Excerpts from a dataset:
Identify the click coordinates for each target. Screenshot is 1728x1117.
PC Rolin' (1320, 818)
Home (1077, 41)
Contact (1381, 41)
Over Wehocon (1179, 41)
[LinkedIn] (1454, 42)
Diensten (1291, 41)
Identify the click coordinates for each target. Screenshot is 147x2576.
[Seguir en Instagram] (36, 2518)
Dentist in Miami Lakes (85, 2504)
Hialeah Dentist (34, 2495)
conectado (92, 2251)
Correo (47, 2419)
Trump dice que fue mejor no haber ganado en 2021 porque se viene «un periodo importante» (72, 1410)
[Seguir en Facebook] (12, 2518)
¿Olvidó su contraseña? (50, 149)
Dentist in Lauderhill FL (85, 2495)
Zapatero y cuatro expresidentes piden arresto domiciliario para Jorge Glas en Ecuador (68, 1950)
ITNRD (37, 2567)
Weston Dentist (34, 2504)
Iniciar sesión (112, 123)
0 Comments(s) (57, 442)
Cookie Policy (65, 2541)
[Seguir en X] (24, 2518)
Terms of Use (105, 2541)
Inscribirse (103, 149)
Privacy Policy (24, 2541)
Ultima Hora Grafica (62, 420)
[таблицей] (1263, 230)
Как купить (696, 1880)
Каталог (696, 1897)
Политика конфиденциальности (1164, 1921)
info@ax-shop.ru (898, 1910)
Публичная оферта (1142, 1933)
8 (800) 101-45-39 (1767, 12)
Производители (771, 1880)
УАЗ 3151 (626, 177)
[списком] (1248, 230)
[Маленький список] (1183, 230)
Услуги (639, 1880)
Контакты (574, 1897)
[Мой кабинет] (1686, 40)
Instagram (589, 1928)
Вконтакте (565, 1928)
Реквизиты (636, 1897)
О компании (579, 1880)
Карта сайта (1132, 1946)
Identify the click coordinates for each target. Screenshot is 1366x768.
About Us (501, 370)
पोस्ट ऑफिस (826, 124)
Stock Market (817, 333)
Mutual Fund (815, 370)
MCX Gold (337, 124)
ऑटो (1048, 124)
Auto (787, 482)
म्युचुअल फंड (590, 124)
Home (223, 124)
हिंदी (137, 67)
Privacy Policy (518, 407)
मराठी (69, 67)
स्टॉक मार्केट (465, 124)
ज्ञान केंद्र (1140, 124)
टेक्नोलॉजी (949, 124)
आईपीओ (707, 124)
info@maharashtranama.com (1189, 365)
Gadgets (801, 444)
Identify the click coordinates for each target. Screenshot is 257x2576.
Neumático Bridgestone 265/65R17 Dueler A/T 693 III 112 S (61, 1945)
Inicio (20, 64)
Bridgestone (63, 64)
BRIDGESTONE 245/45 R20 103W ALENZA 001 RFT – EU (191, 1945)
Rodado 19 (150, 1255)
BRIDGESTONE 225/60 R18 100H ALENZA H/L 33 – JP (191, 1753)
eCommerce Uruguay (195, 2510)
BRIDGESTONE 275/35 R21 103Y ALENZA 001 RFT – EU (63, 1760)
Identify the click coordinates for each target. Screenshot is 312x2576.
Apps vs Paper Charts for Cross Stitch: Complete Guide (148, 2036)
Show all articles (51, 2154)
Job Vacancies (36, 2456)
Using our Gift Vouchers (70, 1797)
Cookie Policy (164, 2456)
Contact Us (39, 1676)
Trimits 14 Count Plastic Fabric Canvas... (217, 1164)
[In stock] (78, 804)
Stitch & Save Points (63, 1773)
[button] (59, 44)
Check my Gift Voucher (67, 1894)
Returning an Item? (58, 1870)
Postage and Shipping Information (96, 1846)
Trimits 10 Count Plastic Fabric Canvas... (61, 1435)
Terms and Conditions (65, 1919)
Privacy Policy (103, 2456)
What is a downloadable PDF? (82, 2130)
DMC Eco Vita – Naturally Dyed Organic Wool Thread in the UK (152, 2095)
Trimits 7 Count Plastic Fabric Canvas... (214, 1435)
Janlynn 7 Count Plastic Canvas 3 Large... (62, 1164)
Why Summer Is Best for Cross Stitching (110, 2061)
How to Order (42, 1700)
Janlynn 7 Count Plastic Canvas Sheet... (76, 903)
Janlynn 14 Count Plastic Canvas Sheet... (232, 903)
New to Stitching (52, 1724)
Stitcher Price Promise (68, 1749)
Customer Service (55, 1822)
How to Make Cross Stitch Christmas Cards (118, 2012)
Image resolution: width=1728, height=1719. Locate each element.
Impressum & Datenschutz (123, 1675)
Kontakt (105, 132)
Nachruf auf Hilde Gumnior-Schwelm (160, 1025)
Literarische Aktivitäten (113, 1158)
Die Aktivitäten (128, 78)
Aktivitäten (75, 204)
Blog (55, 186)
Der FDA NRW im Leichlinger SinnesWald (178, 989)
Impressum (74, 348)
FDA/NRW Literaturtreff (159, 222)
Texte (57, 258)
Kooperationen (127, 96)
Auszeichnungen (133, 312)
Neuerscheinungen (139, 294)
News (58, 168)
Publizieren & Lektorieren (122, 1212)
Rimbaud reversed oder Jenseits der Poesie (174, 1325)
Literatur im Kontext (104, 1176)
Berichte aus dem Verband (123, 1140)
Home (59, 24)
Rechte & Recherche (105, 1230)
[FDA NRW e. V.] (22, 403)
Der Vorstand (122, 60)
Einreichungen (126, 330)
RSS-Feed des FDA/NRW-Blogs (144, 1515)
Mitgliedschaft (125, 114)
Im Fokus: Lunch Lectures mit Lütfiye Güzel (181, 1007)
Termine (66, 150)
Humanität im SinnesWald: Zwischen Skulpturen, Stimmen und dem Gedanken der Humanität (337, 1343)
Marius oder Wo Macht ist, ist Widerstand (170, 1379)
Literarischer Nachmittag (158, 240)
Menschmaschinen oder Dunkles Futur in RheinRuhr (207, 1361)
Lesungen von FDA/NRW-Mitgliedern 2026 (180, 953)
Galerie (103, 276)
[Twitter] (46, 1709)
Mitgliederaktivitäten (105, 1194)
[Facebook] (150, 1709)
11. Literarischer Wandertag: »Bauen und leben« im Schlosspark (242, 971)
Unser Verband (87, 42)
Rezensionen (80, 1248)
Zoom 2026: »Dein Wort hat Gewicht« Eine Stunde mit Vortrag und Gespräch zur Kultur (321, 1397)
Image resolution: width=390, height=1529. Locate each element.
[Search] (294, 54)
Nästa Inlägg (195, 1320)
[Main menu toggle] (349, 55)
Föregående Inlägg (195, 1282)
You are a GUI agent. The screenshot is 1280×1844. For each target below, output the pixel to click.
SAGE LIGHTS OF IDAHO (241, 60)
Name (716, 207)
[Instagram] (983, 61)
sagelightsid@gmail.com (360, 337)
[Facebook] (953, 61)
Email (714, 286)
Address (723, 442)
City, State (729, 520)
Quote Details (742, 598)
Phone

EXERCISE REQUIREMENTS: Return all lines from the data above with "oder" in them.

RESULT:
Rimbaud reversed oder Jenseits der Poesie (174, 1325)
Marius oder Wo Macht ist, ist Widerstand (170, 1379)
Menschmaschinen oder Dunkles Futur in RheinRuhr (207, 1361)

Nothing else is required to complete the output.